(begin)
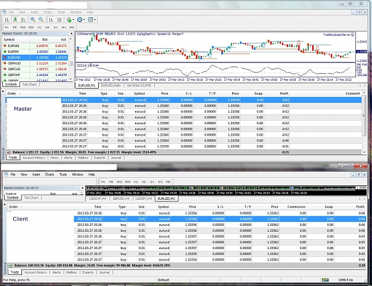Toggle the H4 timeframe in Master toolbar
372x286 pixels.
point(47,27)
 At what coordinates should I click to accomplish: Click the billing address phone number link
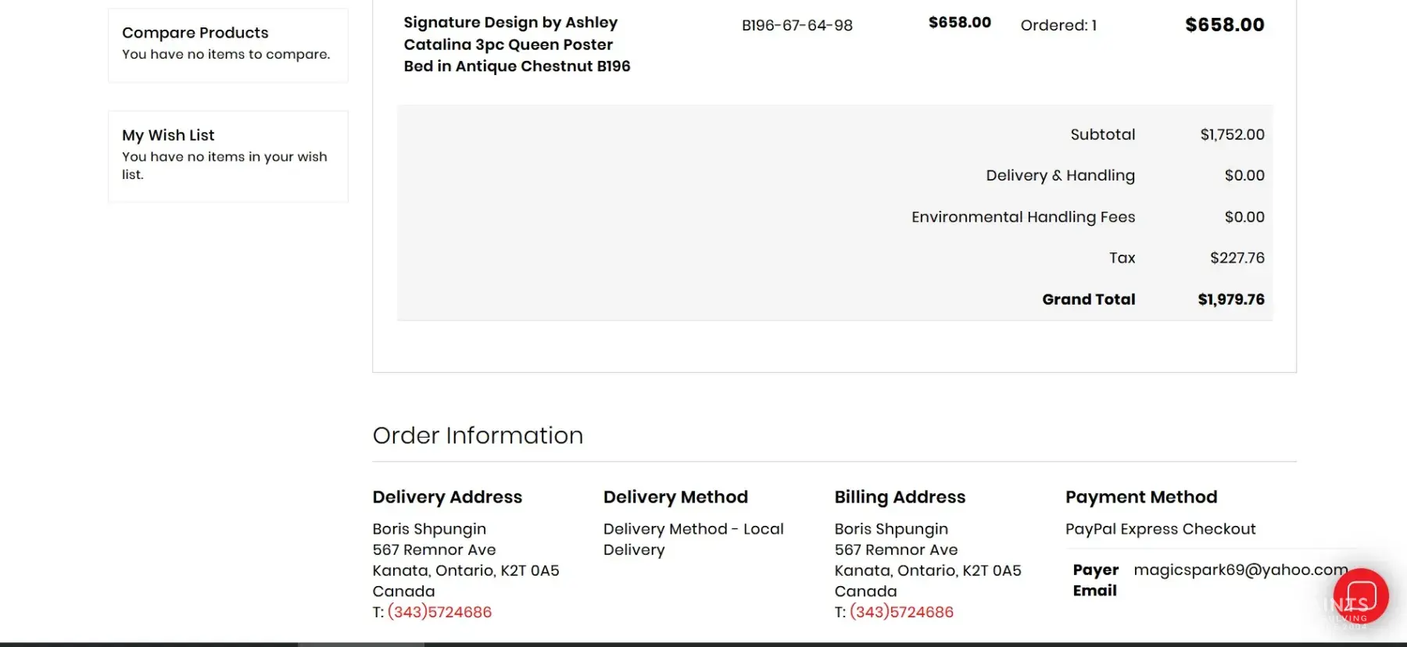pos(901,612)
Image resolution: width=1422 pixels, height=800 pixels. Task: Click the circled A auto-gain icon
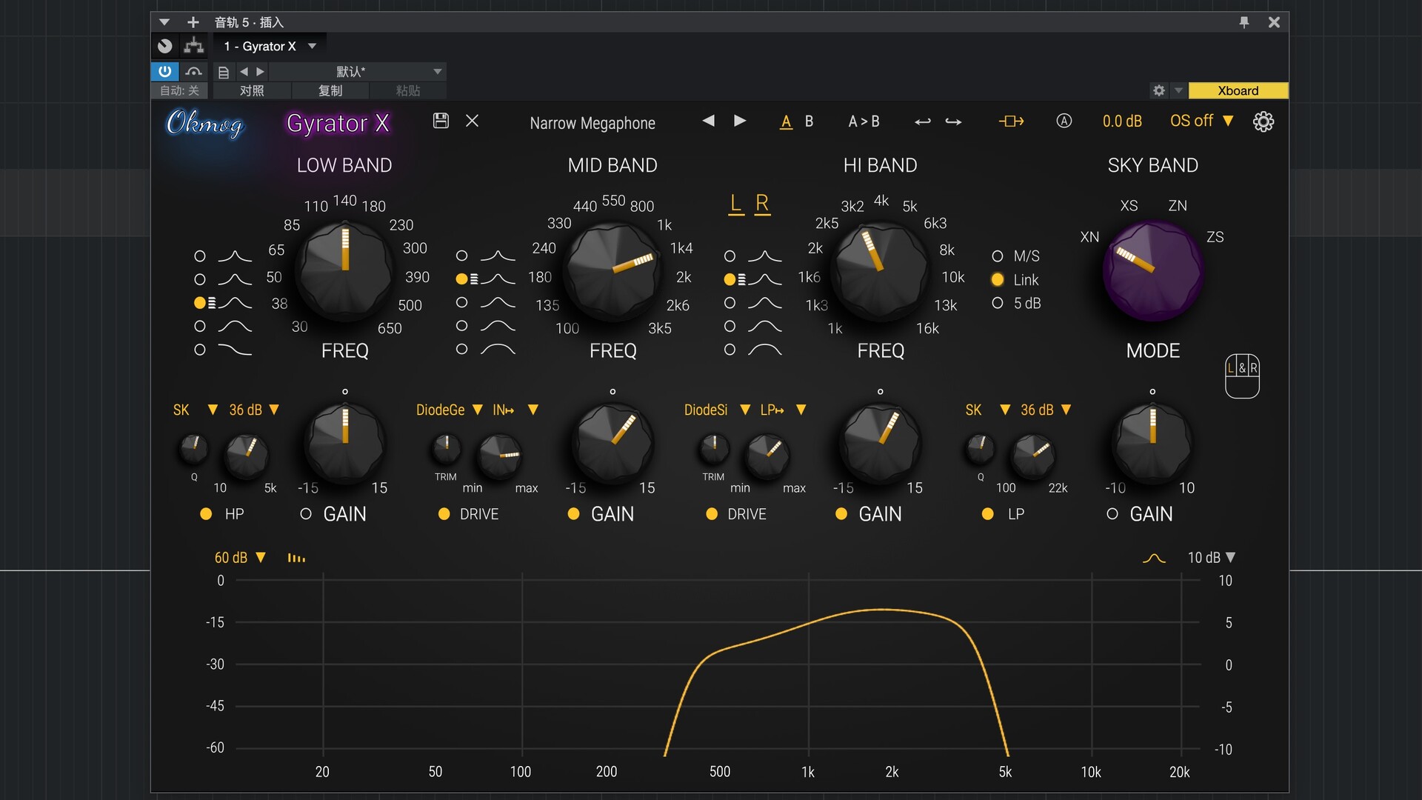[x=1064, y=121]
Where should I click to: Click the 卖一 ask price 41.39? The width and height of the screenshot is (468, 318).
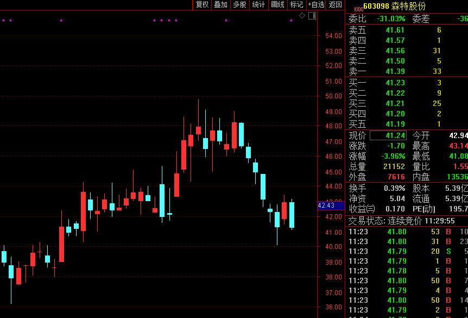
(end)
### TASK DESCRIPTION
Put the lines above into a JSON list of strings, one string per line, skipping blank lines and leaving out the pictures.

### PROBLEM SOLUTION
[
  "Toggle the H4 timeframe in Master toolbar",
  "372x286 pixels.",
  "point(47,27)",
  " At what coordinates should I click to accomplish: Click the billing address phone number link",
  "pos(901,612)",
  "Image resolution: width=1422 pixels, height=800 pixels. Task: Click the circled A auto-gain icon",
  "[x=1064, y=121]",
  "Where should I click to: Click the 卖一 ask price 41.39? The width and height of the screenshot is (468, 318)."
]